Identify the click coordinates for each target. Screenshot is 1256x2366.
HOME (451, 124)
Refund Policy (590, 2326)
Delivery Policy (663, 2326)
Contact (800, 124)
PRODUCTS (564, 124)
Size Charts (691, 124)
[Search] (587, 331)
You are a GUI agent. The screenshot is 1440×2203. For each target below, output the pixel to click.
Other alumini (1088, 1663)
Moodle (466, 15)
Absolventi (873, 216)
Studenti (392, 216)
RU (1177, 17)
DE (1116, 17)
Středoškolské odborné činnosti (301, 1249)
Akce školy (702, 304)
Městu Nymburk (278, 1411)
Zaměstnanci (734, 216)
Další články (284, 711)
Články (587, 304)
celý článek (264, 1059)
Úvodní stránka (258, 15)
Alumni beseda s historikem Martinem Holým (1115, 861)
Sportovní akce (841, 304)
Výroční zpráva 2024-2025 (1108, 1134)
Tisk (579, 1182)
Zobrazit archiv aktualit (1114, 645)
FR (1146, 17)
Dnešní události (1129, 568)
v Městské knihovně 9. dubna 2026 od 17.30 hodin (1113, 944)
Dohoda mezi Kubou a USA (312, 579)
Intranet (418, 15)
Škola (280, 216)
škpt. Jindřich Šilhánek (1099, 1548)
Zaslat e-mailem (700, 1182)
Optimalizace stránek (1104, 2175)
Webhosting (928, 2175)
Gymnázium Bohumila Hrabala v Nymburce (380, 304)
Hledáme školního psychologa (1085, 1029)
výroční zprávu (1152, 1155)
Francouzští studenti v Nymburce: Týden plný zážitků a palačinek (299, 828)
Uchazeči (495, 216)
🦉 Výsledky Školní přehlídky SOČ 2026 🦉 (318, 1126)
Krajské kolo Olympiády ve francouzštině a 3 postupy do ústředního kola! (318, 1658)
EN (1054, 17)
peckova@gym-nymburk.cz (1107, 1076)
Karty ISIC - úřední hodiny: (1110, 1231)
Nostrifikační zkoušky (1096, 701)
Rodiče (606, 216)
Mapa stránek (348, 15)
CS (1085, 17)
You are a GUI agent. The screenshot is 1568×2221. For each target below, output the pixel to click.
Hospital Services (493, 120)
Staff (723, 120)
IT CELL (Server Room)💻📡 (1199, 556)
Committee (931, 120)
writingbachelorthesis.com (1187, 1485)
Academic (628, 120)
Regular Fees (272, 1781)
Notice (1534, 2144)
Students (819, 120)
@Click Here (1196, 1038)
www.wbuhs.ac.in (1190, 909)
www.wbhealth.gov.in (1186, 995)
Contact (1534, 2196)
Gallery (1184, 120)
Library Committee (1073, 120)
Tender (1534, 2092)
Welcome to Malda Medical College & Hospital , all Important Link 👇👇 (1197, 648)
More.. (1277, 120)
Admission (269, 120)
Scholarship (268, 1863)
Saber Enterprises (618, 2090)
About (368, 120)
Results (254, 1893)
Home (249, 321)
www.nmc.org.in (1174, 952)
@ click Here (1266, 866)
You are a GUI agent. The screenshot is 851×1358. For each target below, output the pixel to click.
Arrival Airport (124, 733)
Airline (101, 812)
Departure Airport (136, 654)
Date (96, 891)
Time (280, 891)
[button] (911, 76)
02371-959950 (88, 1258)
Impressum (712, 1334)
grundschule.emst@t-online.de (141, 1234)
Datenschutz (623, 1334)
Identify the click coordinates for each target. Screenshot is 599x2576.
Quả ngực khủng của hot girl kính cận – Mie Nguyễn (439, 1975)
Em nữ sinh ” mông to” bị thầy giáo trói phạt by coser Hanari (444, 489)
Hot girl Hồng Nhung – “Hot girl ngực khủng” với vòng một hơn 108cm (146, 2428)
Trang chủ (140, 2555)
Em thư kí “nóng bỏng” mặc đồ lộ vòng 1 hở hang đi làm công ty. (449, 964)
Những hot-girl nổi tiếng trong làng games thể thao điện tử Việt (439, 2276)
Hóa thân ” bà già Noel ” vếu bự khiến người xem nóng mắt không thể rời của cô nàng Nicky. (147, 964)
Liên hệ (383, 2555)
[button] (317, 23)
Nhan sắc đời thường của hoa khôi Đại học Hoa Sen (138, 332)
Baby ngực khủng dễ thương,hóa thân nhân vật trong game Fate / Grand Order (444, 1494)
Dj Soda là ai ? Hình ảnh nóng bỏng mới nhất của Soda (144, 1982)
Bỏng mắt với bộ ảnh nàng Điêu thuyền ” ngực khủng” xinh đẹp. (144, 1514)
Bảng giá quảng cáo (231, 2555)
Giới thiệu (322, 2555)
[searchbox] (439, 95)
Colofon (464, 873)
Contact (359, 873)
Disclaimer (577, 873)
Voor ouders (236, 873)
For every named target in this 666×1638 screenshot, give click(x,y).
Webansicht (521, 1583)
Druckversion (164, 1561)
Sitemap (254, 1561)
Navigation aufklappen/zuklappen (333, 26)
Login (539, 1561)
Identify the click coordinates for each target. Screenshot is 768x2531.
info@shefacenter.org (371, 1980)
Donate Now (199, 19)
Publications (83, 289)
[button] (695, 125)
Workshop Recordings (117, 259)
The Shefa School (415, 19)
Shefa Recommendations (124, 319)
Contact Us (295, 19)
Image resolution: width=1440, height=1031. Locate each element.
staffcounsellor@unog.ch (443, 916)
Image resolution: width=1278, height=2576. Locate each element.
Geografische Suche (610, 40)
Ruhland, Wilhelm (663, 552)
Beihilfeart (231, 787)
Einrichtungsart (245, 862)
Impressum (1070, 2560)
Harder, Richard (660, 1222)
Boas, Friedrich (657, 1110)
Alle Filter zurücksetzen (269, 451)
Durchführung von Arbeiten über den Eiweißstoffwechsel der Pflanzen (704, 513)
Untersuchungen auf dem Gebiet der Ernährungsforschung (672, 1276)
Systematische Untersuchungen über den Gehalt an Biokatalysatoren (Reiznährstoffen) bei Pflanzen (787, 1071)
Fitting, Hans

= = =

TASK: Copy all the items above, replacing every occurrence of "GUI agent" with "web agent" and leaving everything else unchanged.

RESPONSE:
Identify the click coordinates for each target. Screenshot is 1256x2366.
HOME (451, 124)
Refund Policy (590, 2326)
Delivery Policy (663, 2326)
Contact (800, 124)
PRODUCTS (564, 124)
Size Charts (691, 124)
[Search] (587, 331)
You are a web agent. The screenshot is 1440×2203. For each target below, output the pixel to click.
Other alumini (1088, 1663)
Moodle (466, 15)
Absolventi (873, 216)
Studenti (392, 216)
RU (1177, 17)
DE (1116, 17)
Středoškolské odborné činnosti (301, 1249)
Akce školy (702, 304)
Městu Nymburk (278, 1411)
Zaměstnanci (734, 216)
Další články (284, 711)
Články (587, 304)
celý článek (264, 1059)
Úvodní stránka (258, 15)
Alumni beseda s historikem Martinem Holým (1115, 861)
Sportovní akce (841, 304)
Výroční zpráva 2024-2025 (1108, 1134)
Tisk (579, 1182)
Zobrazit archiv aktualit (1114, 645)
FR (1146, 17)
Dnešní události (1129, 568)
v Městské knihovně 9. dubna 2026 od 17.30 hodin (1113, 944)
Dohoda mezi Kubou a USA (312, 579)
Intranet (418, 15)
Škola (280, 216)
škpt. Jindřich Šilhánek (1099, 1548)
Zaslat e-mailem (700, 1182)
Optimalizace stránek (1104, 2175)
Webhosting (928, 2175)
Gymnázium Bohumila Hrabala v Nymburce (380, 304)
Hledáme školního psychologa (1085, 1029)
výroční zprávu (1152, 1155)
Francouzští studenti v Nymburce: Týden plný zážitků a palačinek (299, 828)
Uchazeči (495, 216)
🦉 Výsledky Školní přehlídky SOČ 2026 🦉 (318, 1126)
Krajské kolo Olympiády ve francouzštině a 3 postupy do ústředního kola! (318, 1658)
EN (1054, 17)
peckova@gym-nymburk.cz (1107, 1076)
Karty ISIC - úřední hodiny: (1110, 1231)
Nostrifikační zkoušky (1096, 701)
Rodiče (606, 216)
Mapa stránek (348, 15)
CS (1085, 17)
You are a web agent. The screenshot is 1568×2221. For each target below, output the pixel to click.
Hospital Services (493, 120)
Staff (723, 120)
IT CELL (Server Room)💻📡 (1199, 556)
Committee (931, 120)
writingbachelorthesis.com (1187, 1485)
Academic (628, 120)
Regular Fees (272, 1781)
Notice (1534, 2144)
Students (819, 120)
@Click Here (1196, 1038)
www.wbuhs.ac.in (1190, 909)
www.wbhealth.gov.in (1186, 995)
Contact (1534, 2196)
Gallery (1184, 120)
Library Committee (1073, 120)
Tender (1534, 2092)
Welcome to Malda Medical College & Hospital , all Important Link 👇👇 (1197, 648)
More.. (1277, 120)
Admission (269, 120)
Scholarship (268, 1863)
Saber Enterprises (618, 2090)
About (368, 120)
Results (254, 1893)
Home (249, 321)
www.nmc.org.in (1174, 952)
@ click Here (1266, 866)
You are a web agent. The screenshot is 851×1358. For each target below, output the pixel to click.
Arrival Airport (124, 733)
Airline (101, 812)
Departure Airport (136, 654)
Date (96, 891)
Time (280, 891)
[button] (911, 76)
02371-959950 (88, 1258)
Impressum (712, 1334)
grundschule.emst@t-online.de (141, 1234)
Datenschutz (623, 1334)
Identify the click coordinates for each target. Screenshot is 599x2576.
Quả ngực khủng của hot girl kính cận – Mie Nguyễn (439, 1975)
Em nữ sinh ” mông to” bị thầy giáo trói phạt by coser Hanari (444, 489)
Hot girl Hồng Nhung – “Hot girl ngực khủng” với vòng một hơn 108cm (146, 2428)
Trang chủ (140, 2555)
Em thư kí “nóng bỏng” mặc đồ lộ vòng 1 hở hang đi làm công ty. (449, 964)
Những hot-girl nổi tiếng trong làng games thể thao điện tử Việt (439, 2276)
Hóa thân ” bà già Noel ” vếu bự khiến người xem nóng mắt không thể rời của cô nàng Nicky. (147, 964)
Liên hệ (383, 2555)
[button] (317, 23)
Nhan sắc đời thường của hoa khôi Đại học Hoa Sen (138, 332)
Baby ngực khủng dễ thương,hóa thân nhân vật trong game Fate / Grand Order (444, 1494)
Dj Soda là ai ? Hình ảnh nóng bỏng mới nhất của Soda (144, 1982)
Bỏng mắt với bộ ảnh nàng Điêu thuyền ” ngực khủng” xinh đẹp. (144, 1514)
Bảng giá quảng cáo (231, 2555)
Giới thiệu (322, 2555)
[searchbox] (439, 95)
Colofon (464, 873)
Contact (359, 873)
Disclaimer (577, 873)
Voor ouders (236, 873)
For every named target in this 666×1638 screenshot, give click(x,y).
Webansicht (521, 1583)
Druckversion (164, 1561)
Sitemap (254, 1561)
Navigation aufklappen/zuklappen (333, 26)
Login (539, 1561)
Identify the click coordinates for each target. Screenshot is 768x2531.
info@shefacenter.org (371, 1980)
Donate Now (199, 19)
Publications (83, 289)
[button] (695, 125)
Workshop Recordings (117, 259)
The Shefa School (415, 19)
Shefa Recommendations (124, 319)
Contact Us (295, 19)
Image resolution: width=1440, height=1031. Locate each element.
staffcounsellor@unog.ch (443, 916)
Image resolution: width=1278, height=2576. Locate each element.
Geografische Suche (610, 40)
Ruhland, Wilhelm (663, 552)
Beihilfeart (231, 787)
Einrichtungsart (245, 862)
Impressum (1070, 2560)
Harder, Richard (660, 1222)
Boas, Friedrich (657, 1110)
Alle Filter zurücksetzen (269, 451)
Durchführung von Arbeiten über den Eiweißstoffwechsel der Pflanzen (704, 513)
Untersuchungen auf dem Gebiet der Ernährungsforschung (672, 1276)
Systematische Untersuchungen über den Gehalt an Biokatalysatoren (Reiznährstoffen) bei Pflanzen (787, 1071)
Fitting, Hans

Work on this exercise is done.